▶ Stated exercise A
Reproduce the passage of the storm data report between "library(dplyr)" and "library(gridExtra)", inclusive, keeping every character unchanged.

┌─ Passage given

The following report looks at the impact severe weather has on the United States to answer two questions:
The analysis uses data reported from the NOAA Storm Database from 1950 to November 2011. Due to the nature of the data collection, my analysis only uses data between 1993 and November 2011, for reasons described in Data Processing section. The report concludes the top 5 harmful events to population health are tornados, heat, floods, thundestorm winds, and winter storms, with heat causing the most fatalaties and tornados causing the highest injury. The top 5 most costly economic events are floods, hurrianes, storm surges, torandos, and hail. Floods have had the highest cost through the time period accessed, with over 1.5 trillion dollars in damages.
A report of how I processed and analyized the data to arrive at these conculsions follows.
The first code block will load all needed libraries and load in the dataset used for the analysis.
library(dplyr)
##
## Attaching package: 'dplyr'
## The following objects are masked from 'package:stats':
##
## filter, lag
## The following objects are masked from 'package:base':
##
## intersect, setdiff, setequal, union
library(tidyr)
library(ggplot2)
library(gridExtra)
##
## Attaching package: 'gridExtra'
## The following object is masked from 'package:dplyr':
##
## combine
#read in data
URL <- "https://d396qusza40orc.cloudfront.net/repdata%2Fdata%2FStormData.csv.bz2"
download.file(URL, "./stormdata.csv")
stormdata <- read.csv("stormdata.csv")
The next code block will select only the needed variables from the dataset.
#remove unneeded variables
stormdatanew <- select(stormdata,STATE__, BGN_DATE, COUNTY, COUNTYNAME, STATE, EVTYPE,MAG,FATALITIES,INJURIES, PROPDMG,PROPDMGEXP,CROPDMG, CROPDMGEXP)
Next, I clean the event type variable. The following code will fix typos and combine related event types. The event types choosen to clean account for more than 90% of injuries, fatalaties, and economic damage. While there are additional event types to be cleaned, it was determind through the analysis that the outcome of the questions being asked will not change. This will be shown in more depth below.

└─
┌─ Supplied data

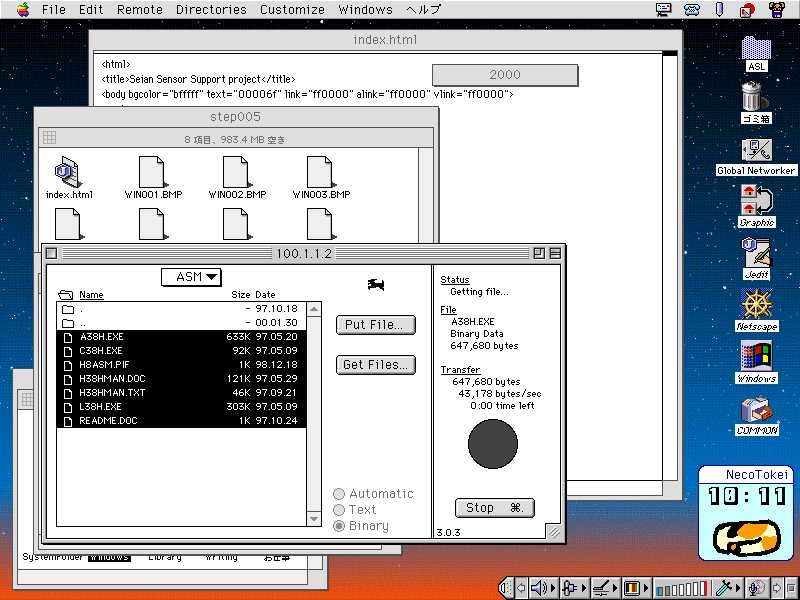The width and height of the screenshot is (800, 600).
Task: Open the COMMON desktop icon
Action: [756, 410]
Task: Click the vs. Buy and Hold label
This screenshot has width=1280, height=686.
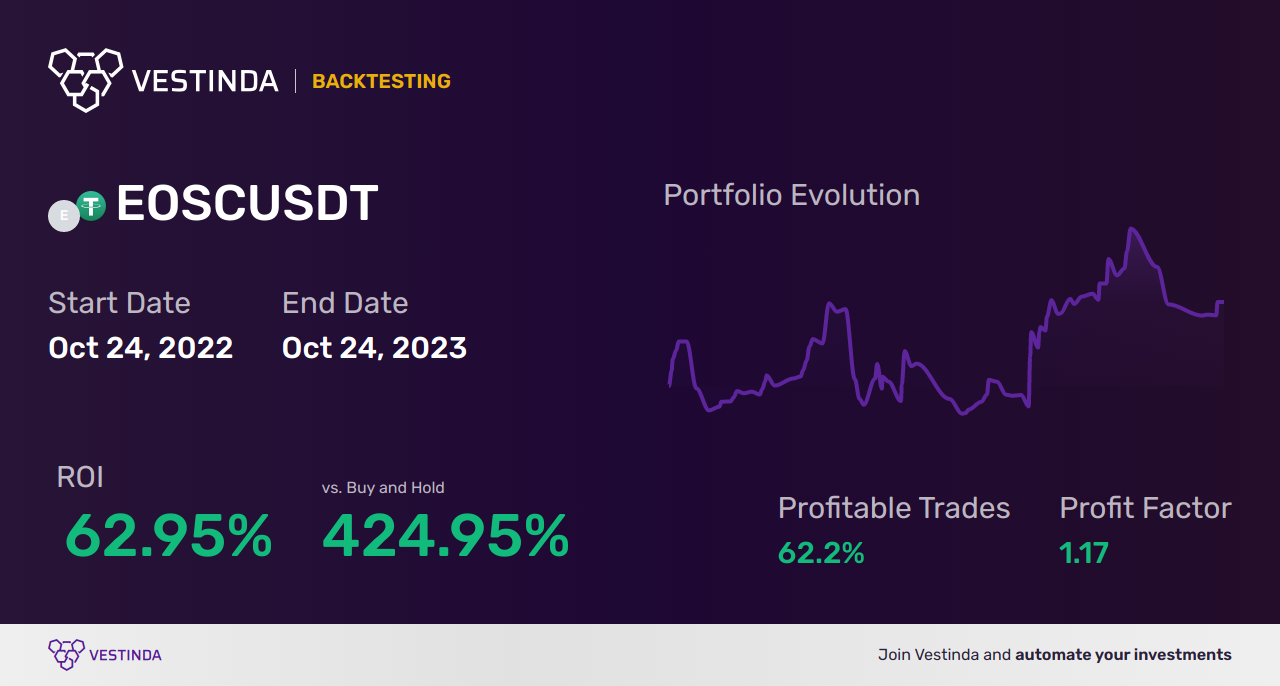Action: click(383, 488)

└─

▶ Stated exercise B
Duplicate the records above line for line, leaving the pictures out of your copy.

▶ Exercise result A
library(dplyr)
##
## Attaching package: 'dplyr'
## The following objects are masked from 'package:stats':
##
## filter, lag
## The following objects are masked from 'package:base':
##
## intersect, setdiff, setequal, union
library(tidyr)
library(ggplot2)
library(gridExtra)

▶ Exercise result B
The width and height of the screenshot is (800, 600).
Task: Open the COMMON desktop icon
Action: [756, 410]
Task: Click the vs. Buy and Hold label
This screenshot has width=1280, height=686.
Action: click(383, 488)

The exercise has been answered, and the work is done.